This was originally posted, by RockRichard, to the VetVoice blog, February 14 2008
Kudos to the United States Senate who yesterday passed a bill which binds all American interrogators to the Army Field Manual which bars the use of physical force, to include the torture technique known as waterboarding. Waterboarding is a torture technique that, earlier this month, CIA director Michael Hayden admitted his agency has used on occasion since 2001. The bill passed by the Senate would prevent the CIA and any other federal agency from using such torture techniques. The government-wide directive to use the Army Field Manual was previously introduced in legislation by Sen. John McCain (R-AZ) in October of 2005.

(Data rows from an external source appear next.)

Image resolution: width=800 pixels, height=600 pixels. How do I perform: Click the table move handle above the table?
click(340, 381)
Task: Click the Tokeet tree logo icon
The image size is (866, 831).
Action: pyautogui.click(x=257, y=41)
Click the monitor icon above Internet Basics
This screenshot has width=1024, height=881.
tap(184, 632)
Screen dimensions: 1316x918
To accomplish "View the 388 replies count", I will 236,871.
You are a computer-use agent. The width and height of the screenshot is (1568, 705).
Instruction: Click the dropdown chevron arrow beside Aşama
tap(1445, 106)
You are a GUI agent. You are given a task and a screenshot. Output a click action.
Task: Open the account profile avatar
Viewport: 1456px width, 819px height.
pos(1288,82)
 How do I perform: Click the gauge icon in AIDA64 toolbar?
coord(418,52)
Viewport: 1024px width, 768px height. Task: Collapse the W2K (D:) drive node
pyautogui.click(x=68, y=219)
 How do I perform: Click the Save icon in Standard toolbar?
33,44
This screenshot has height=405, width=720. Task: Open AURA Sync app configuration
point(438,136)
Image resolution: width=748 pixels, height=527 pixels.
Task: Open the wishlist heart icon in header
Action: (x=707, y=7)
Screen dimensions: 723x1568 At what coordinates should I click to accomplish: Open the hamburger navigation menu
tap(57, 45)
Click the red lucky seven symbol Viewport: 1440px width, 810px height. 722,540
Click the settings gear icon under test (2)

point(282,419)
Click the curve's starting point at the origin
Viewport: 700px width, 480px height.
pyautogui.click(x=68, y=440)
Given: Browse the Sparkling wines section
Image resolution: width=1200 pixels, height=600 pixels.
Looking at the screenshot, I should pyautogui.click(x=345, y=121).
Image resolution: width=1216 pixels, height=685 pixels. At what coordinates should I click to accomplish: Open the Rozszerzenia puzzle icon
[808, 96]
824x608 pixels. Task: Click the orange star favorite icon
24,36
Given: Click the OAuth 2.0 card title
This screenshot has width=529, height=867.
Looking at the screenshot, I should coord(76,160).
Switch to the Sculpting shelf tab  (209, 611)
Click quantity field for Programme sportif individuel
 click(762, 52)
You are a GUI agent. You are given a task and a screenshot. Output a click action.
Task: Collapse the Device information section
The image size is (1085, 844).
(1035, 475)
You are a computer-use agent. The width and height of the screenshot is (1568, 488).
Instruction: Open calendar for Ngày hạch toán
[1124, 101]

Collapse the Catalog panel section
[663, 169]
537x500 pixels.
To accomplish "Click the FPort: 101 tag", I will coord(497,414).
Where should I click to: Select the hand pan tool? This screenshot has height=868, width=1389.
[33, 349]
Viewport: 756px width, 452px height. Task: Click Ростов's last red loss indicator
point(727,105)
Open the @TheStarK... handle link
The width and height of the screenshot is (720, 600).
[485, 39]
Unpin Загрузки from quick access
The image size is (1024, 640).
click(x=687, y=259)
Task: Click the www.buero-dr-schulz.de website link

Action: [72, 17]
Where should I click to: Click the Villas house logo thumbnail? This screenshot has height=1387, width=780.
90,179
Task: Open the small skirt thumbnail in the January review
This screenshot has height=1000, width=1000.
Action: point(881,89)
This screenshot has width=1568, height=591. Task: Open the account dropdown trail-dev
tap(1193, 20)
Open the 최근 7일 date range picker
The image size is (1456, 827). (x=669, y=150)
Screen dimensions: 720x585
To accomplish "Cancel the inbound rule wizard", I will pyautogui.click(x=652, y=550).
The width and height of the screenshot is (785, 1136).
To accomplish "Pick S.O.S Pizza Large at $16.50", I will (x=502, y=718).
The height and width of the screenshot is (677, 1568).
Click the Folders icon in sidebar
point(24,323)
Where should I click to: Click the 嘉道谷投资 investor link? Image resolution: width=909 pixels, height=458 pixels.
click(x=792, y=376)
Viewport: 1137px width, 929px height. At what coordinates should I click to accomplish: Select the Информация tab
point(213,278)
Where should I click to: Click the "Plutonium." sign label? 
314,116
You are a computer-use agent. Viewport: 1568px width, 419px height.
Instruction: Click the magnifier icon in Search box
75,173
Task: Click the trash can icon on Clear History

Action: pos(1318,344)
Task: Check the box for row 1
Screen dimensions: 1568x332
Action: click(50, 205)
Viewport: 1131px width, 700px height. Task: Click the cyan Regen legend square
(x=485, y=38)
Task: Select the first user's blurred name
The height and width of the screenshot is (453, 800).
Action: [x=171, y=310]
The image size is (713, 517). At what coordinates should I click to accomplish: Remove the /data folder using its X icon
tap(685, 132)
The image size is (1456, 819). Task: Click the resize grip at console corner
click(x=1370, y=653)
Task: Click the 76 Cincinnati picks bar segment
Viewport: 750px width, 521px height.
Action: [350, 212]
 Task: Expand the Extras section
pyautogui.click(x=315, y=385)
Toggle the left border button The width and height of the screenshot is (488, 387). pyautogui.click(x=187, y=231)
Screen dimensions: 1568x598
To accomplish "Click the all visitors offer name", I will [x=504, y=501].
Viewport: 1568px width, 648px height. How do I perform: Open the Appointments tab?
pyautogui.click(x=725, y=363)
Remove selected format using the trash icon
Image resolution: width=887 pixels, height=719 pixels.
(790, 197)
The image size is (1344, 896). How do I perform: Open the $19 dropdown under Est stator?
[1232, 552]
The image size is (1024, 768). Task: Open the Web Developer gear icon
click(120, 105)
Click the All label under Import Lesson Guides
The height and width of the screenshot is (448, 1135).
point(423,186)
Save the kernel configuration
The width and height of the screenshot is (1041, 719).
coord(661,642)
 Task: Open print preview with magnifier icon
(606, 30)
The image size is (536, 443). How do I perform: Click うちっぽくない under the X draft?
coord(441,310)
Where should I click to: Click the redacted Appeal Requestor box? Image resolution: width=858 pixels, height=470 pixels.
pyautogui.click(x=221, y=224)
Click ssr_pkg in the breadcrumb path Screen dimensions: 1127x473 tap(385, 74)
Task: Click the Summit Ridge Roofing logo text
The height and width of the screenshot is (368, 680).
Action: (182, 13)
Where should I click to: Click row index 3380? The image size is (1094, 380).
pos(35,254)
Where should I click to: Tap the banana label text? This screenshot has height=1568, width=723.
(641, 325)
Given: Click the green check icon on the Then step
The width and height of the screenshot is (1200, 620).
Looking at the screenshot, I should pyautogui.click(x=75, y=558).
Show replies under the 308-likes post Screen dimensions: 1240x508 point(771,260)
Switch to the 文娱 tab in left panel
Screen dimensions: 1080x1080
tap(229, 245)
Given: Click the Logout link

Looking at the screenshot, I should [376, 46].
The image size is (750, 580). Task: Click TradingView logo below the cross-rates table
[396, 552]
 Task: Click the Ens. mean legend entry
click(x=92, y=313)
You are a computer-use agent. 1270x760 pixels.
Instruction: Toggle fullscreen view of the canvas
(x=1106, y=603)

The bill passed with a simple majority vote of 51-45, mostly upon party lines. Voting across party lines against the bill were Ben Nelson (D-NE) and Joe Lieberman (I-CT). Republicans voting for the bill were Susan Collins (R-ME), Charles Hagel (R-NE), Richard Lugar (R-IN), Gordon Smith (R-OR) and Olympia Snowe (R-ME). Do you notice a name conspicuously missing for that list?
John McCain, the likely Republican Presidential nominee, who was tortured and held as a prisoner of war in Hanoi for six years voted against a bill that would bar American interrogators from engaging in torture. This is the same John McCain that introduced the same legislation in 2005. This is the same John McCain who said the following:
"Anyone who knows what waterboarding is could not be unsure. It is a horrible torture technique used by Pol Pot and being used on Buddhist monks as we speak."
"...the United States is not like the terrorists. We have no grief for them, but what we are is a nation that upholds values and standards of behavior and treatment of all people, no matter how evil or bad they are."
Of presidential candidates like Mr. Giuliani, who say that they are unsure whether waterboarding is torture, Mr. McCain said: "They should know what it is. It is not a complicated procedure. It is torture."
Well, then you would have to advocate that we withdraw from the Geneva Conventions, which were for the treatment of people who were held prisoners, whether they be illegal combatants or regular prisoners of war. Because it's clear the definition of torture. It's in violation of laws we have passed.
I covered the implications U.S. torture policies can have on American troops here. To restate, it is true our enemies do not always abide by the Law of War. However, it is still beneficial that we do so. An enemy is more likely to surrender to American forces if he is confident he will be treated humanely, rather than tortured.
By this logic, which I feel is sound, torturing detainees can only be detrimental to our own forces. An enemy who would otherwise surrender will continue to fight and kill Americans, realizing that the fate he faces upon surrender is not necessarily preferable to death. I won't even begin to discuss the human rights issues and the effects torture has on the moral leadership the United States once held within the International Community.
One thing I didn't touch in that piece was the intelligence gathered through torture. In repeated studies, intelligence acquired through coercion has proven unreliable. A study conducted by Roger Koppl of Fairleigh Dickinson University made the following key findings:
Torture is not an effective means to gather information.
Torturers do not know the truth when they hear it. Torture victims understand this fact and therefore hide the truth.
Torturers cannot make a believable promise to stop torture when they hear the truth. Torture victims understand this fact and therefore hide the truth.
The study is further corroborated by recent experience in Iraq. After the revelation of the Abu Ghraib scandal, techniques such as hooding, stripping and sleep deprivation were banned there. In the six months that followed, American interrogators received as much as 50 percent more high-value intelligence. Major General Geoffery Miller, the American commander in charge of interrogations and detentions at the time submitted the following assessment:
In my opinion, a rapport-based interrogation that recognizes respect and dignity, and having very well-trained interrogators, is the basis by which you develop intelligence rapidly and increase the validity of that intelligence.
Take all of this into account and it is obvious that John McCain has no excuse for his vote yesterday. John McCain served his country honorably as a Navy Officer and, for 6 years, was submitted to horrible and terrifying torture techniques. John McCain knows what torture is, and has repeatedly stated that the U.S. should not engage in waterboarding, which even he admits is torture, or torture in general. In spite of this, the likely Republican Presidential Nominee and the man the media has errantly awarded the title of favorite candidate of the American military voted against the outlaw of torture. I believe ThinkProgress sums it up best: "John McCain: He was against waterboarding before he was for it."